Great looking pictures on a interesting subject is what makes them successful. We just launched a slideshow on stationary and it does well, so as far as I know they work for anything provided the show is on topic to the user.

We launch our slideshows in a decent sized popup that people can then scroll through at their leisure. This way if they are not into the pictures, they can just close the popup and find something else.

Wilma

11:52 pm on Apr 12, 2003 (gmt 0)

10+ Year Member



Any comments on the usability of thumbnails for navigation?

A friend claims thumbnails reduce his mental overhead; if he's comparing two pictures, the previous picture's thumbnail helps him remember what he saw. Plus of course it's a way to preload the next page's picture, if the thumbnail is actually a resized version of same.

Any comments on using either <LINK> tags, anchor REL attributes, or JavaScript to preload the next image or page? How much does preloading really help? My site gets overseas vistors on old computers with slow connections. I'm on DSL and can't tell the difference.

If you know any especially good or bad slide shows, or ones with particularly ingenous or problematic features, please sticky me the URL -- I'd like to look.

tbear

3:11 am on Apr 13, 2003 (gmt 0)

WebmasterWorld Senior Member 10+ Year Member Top Contributors Of The Month



Hi Wilma,
And welcome to the visible side of WebmasterWorld (well you could have been lurking :+)).
I've used slide shows a couple of times, for artists, deciding to put thumbnails up and use a mouse-over to bring up their choice full-size in a central (or main) window. Of course you could pop up another window, but I avoided that (just my preference in these cases).
I looked at javascript, and other ways (on one site I did use flash to give a blend through effect with various paintings with the same basic form).
Personally I like to steer away from what I don't know (like java, etc.).
I found good free roll-over scripts by searching around a bit (as you do, LOL).
Hope this helps, have fun!
tbear

tbear

3:17 am on Apr 13, 2003 (gmt 0)

WebmasterWorld Senior Member 10+ Year Member Top Contributors Of The Month



Didn't notice the last bit to your post (silly me).
>...if the thumbnail is actually a resized version of same.
I make smaller thumb versions of all the images, with a note that the images may take time to load (always makes waiting a bit more bearable (excuse the pun)), you can also state the file size in the link title tag (or just put 'big', 'bigger' and 'bigger still!')
Is that what you meant?

Wilma

4:54 am on Apr 13, 2003 (gmt 0)

10+ Year Member



Actually I meant using the full-sized graphic for the thumb. For instance, we're on page 2 with graphic 02.jpg. If the navigation thumbnail is 03.jpg with its size reset in the HTML, then when we click it and move to page 3, the image (03.jpg) is already preloaded.
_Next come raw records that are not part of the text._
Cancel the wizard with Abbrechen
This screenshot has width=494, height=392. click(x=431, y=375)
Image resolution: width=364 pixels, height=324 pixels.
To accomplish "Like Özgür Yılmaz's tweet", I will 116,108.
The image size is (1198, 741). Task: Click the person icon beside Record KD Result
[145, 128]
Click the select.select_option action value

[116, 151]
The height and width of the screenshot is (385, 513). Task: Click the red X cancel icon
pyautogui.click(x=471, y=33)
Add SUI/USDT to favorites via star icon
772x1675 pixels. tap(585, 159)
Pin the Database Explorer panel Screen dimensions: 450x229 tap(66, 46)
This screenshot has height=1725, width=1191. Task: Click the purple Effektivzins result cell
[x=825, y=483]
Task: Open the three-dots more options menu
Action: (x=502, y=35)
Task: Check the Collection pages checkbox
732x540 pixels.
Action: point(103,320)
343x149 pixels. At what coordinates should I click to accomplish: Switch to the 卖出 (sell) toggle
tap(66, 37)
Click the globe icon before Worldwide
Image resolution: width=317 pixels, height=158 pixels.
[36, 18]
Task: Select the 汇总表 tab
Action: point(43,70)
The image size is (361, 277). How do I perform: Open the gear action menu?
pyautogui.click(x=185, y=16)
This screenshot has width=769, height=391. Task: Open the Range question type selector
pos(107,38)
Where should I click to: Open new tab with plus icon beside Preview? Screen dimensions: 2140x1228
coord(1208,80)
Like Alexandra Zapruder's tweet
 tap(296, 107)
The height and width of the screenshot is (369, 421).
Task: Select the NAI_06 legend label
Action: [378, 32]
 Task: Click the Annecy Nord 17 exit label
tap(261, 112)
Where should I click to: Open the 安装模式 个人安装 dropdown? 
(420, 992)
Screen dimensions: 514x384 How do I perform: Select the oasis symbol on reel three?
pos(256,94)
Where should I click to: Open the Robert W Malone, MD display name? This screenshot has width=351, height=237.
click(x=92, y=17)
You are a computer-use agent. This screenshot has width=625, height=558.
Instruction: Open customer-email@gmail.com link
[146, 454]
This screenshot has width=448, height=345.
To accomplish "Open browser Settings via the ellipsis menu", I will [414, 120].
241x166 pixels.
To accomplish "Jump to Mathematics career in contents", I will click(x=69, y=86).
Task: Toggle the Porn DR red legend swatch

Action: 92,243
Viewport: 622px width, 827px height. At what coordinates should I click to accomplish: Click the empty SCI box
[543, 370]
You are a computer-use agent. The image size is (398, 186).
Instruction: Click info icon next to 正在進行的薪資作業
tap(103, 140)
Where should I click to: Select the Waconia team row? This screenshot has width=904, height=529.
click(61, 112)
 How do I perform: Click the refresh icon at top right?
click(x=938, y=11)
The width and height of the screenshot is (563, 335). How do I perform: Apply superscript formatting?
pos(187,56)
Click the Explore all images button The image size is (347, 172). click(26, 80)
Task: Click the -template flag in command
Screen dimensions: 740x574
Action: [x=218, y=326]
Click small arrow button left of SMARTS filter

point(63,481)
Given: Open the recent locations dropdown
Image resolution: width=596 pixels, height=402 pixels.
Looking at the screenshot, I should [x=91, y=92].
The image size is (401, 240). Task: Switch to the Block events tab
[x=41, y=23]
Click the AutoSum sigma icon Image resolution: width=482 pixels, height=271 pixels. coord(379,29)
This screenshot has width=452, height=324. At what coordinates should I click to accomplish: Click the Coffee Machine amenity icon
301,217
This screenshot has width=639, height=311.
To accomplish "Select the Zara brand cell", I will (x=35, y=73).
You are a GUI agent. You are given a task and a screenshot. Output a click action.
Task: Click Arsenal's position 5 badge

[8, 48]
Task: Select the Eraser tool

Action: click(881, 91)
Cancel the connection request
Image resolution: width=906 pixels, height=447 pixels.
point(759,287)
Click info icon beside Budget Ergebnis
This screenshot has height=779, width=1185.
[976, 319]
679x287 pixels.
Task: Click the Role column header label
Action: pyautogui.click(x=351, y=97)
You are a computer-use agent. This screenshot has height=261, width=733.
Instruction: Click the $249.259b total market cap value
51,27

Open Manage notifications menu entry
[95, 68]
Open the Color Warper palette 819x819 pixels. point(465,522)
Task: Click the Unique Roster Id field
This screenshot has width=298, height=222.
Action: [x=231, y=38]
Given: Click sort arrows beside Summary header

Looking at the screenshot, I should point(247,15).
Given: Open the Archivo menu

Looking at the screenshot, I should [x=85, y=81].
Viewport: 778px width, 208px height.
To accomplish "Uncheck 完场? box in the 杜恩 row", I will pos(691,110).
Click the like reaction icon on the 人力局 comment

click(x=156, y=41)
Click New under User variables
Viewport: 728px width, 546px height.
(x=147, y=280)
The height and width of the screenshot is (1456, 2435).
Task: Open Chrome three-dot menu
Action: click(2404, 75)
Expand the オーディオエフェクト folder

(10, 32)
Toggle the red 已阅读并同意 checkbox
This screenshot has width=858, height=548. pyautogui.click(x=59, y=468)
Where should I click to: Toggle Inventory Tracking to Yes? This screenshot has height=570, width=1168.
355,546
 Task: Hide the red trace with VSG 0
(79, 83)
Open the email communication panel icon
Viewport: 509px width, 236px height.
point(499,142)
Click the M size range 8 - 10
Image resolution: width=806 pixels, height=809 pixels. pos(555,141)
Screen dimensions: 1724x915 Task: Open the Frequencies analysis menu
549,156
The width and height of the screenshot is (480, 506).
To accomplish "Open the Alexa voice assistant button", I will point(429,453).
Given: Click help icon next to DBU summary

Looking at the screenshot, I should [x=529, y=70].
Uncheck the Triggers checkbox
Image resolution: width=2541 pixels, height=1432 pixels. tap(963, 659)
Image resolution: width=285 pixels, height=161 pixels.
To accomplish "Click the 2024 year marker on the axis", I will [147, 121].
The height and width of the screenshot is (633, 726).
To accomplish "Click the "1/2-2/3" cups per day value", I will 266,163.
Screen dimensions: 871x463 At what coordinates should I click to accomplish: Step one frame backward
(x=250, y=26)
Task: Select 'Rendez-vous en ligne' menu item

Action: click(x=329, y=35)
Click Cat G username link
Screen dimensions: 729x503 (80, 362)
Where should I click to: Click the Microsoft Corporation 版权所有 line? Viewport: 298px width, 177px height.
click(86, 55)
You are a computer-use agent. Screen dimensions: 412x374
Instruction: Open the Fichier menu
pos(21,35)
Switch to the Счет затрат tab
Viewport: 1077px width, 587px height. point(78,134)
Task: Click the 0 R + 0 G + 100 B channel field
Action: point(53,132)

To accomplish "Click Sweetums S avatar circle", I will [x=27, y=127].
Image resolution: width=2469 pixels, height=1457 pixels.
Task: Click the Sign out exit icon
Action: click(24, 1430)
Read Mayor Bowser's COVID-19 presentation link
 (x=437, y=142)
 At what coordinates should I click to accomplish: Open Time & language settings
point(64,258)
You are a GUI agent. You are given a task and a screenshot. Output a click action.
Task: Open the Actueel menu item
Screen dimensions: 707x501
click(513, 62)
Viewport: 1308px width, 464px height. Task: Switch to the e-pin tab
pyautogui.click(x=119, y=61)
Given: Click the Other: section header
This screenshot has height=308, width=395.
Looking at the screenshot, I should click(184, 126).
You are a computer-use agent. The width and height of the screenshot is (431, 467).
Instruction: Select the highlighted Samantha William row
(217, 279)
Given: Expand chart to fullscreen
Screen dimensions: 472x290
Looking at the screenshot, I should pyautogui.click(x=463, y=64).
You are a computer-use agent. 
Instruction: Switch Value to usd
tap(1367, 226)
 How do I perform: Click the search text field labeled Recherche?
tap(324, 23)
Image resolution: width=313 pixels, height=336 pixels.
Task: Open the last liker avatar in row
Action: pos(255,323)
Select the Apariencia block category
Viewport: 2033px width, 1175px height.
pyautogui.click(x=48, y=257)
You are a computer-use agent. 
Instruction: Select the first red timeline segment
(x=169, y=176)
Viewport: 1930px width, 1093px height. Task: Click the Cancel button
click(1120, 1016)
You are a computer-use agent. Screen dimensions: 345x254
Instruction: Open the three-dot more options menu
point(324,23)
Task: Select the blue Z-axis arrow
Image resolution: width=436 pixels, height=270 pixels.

This is the old trick of loading image 03.jpg resized to 1 pixel x 1 pixel, except in this case we actually get some use out of it.

BTW, tedster posted [webmasterworld.com] this little gem in 2000. It preloads the graphic for the next page into the browser cache, and if properly placed (after the end of the page's HTML), loads the graphic after the page load completes. I tried it and it works great, even on NN4.

<script language="JavaScript" type="text/javascript">
<!--

nextslide=new Image()
nextslide.src="filename.ext"

//-->
</script>

This downloads the image "filename.ext" to the cache.